SELECTED PASSAGE:
++++++++

Fix camera conversion between opencv and pytorch3d

Summary:
For non square image, the NDC space in pytorch3d is not square [-1, 1]. Instead, it is [-1, 1] for the smallest side, and [-u, u] for the largest side, where u > 1. This behavior is followed by the pytorch3d renderer.

See the function `get_ndc_to_screen_transform` for a example.

Without this fix, the rendering result is not correct using the converted pytorch3d-camera from a opencv-camera on non square images.

This fix also helps the `transform_points_screen` function delivers consistent results with opencv projection for the converted pytorch3d-camera.

Reviewed By: classner

Differential Revision: D31366775

fbshipit-source-id: 8858ae7b5cf5c0a4af5a2af40a1358b2fe4cf74b

pytorch3d/renderer/camera_conversions.py

@@ -28,9 +28,18 @@ def _cameras_from_opencv_projection(
     # Retype the image_size correctly and flip to width, height.
     image_size_wh = image_size.to(R).flip(dims=(1,))
 
+    # Screen to NDC conversion:
+    # For non square images, we scale the points such that smallest side
+    # has range [-1, 1] and the largest side has range [-u, u], with u > 1.
+    # This convention is consistent with the PyTorch3D renderer, as well as
+    # the transformation function `get_ndc_to_screen_transform`.
+    scale = (image_size_wh.to(R).min(dim=1, keepdim=True)[0] - 1) / 2.0
+    scale = scale.expand(-1, 2)
+    c0 = (image_size_wh - 1) / 2.0
+
     # Get the PyTorch3D focal length and principal point.
-    focal_pytorch3d = focal_length / (0.5 * image_size_wh)

++++++++

DATA:
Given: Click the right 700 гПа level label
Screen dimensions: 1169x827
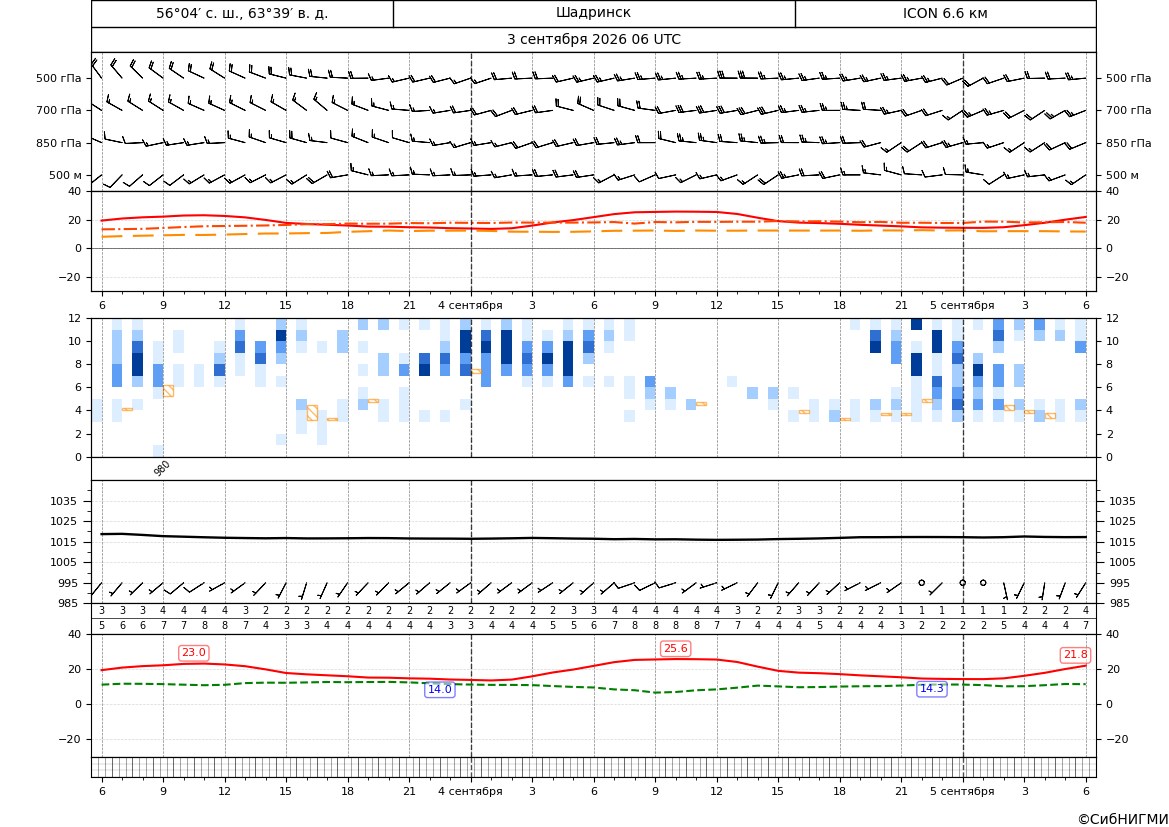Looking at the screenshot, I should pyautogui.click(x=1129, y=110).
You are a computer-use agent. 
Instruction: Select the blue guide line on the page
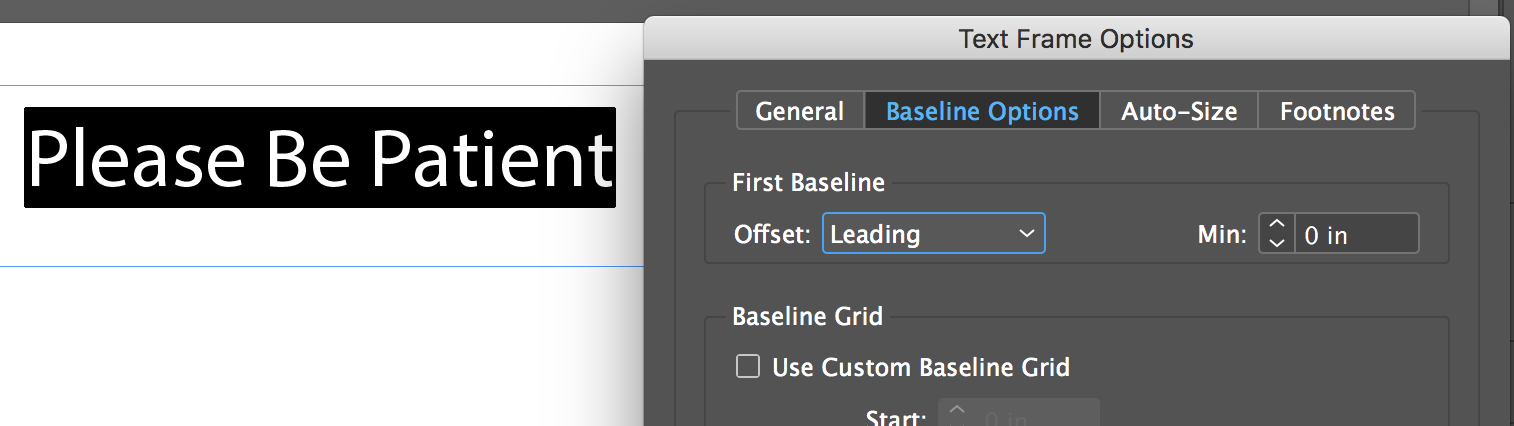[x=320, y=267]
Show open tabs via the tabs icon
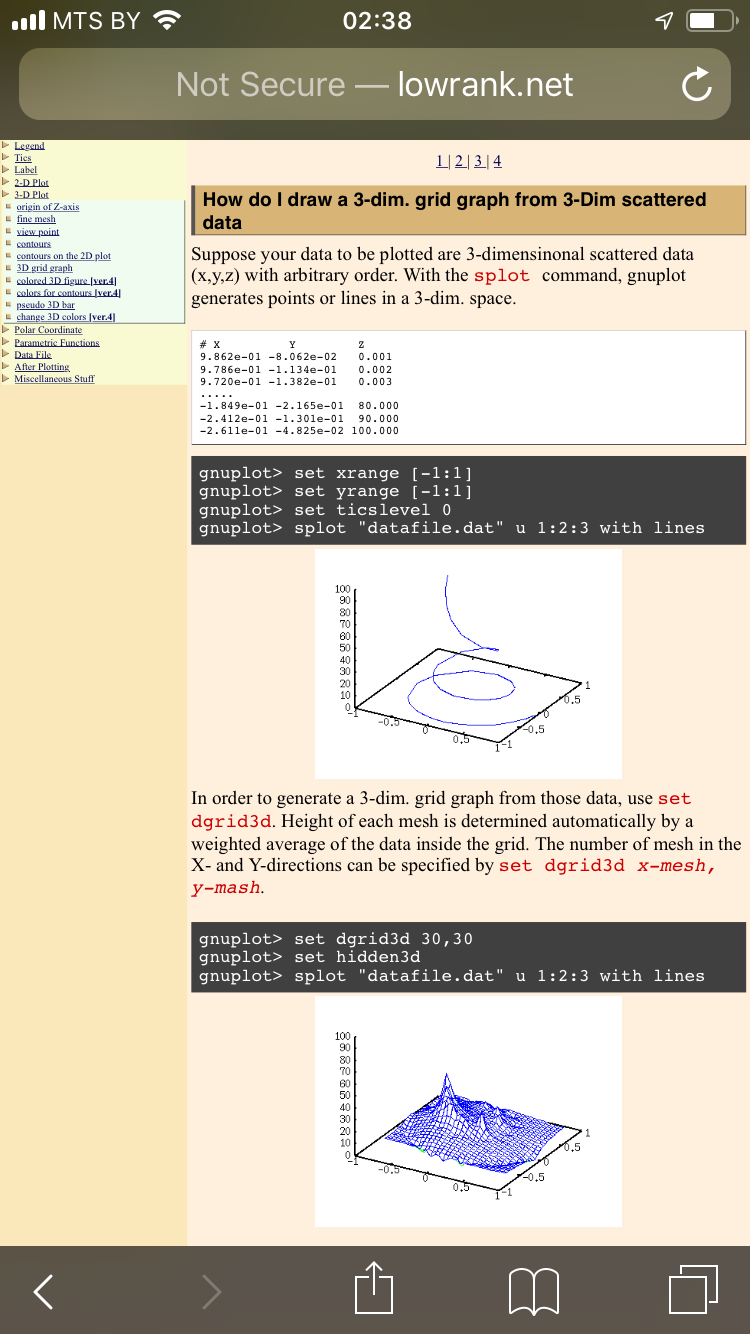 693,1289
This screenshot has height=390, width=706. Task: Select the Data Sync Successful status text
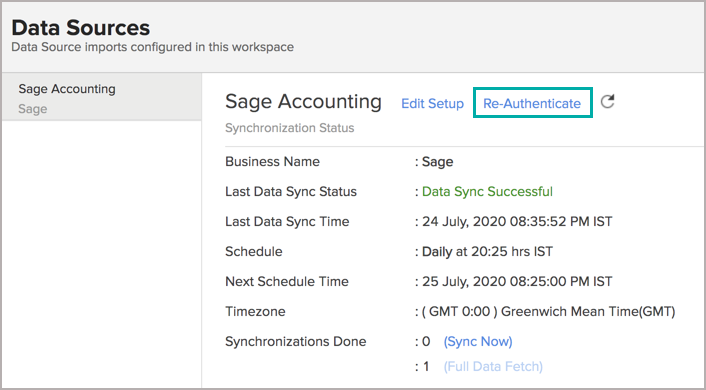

++++++++

EXERCISE INSTRUCTIONS:
A. Please return the passage of the camera conversion fix from "Fix camera conversion" up to and including "the converted pytorch3d-camera.".
B. Name each variable that gets assigned a value in the code of the camera conversion fix, listing every name once.

EXERCISE ANSWERS:
A.
Fix camera conversion between opencv and pytorch3d

Summary:
For non square image, the NDC space in pytorch3d is not square [-1, 1]. Instead, it is [-1, 1] for the smallest side, and [-u, u] for the largest side, where u > 1. This behavior is followed by the pytorch3d renderer.

See the function `get_ndc_to_screen_transform` for a example.

Without this fix, the rendering result is not correct using the converted pytorch3d-camera from a opencv-camera on non square images.

This fix also helps the `transform_points_screen` function delivers consistent results with opencv projection for the converted pytorch3d-camera.

B. image_size_wh, scale, c0, focal_pytorch3d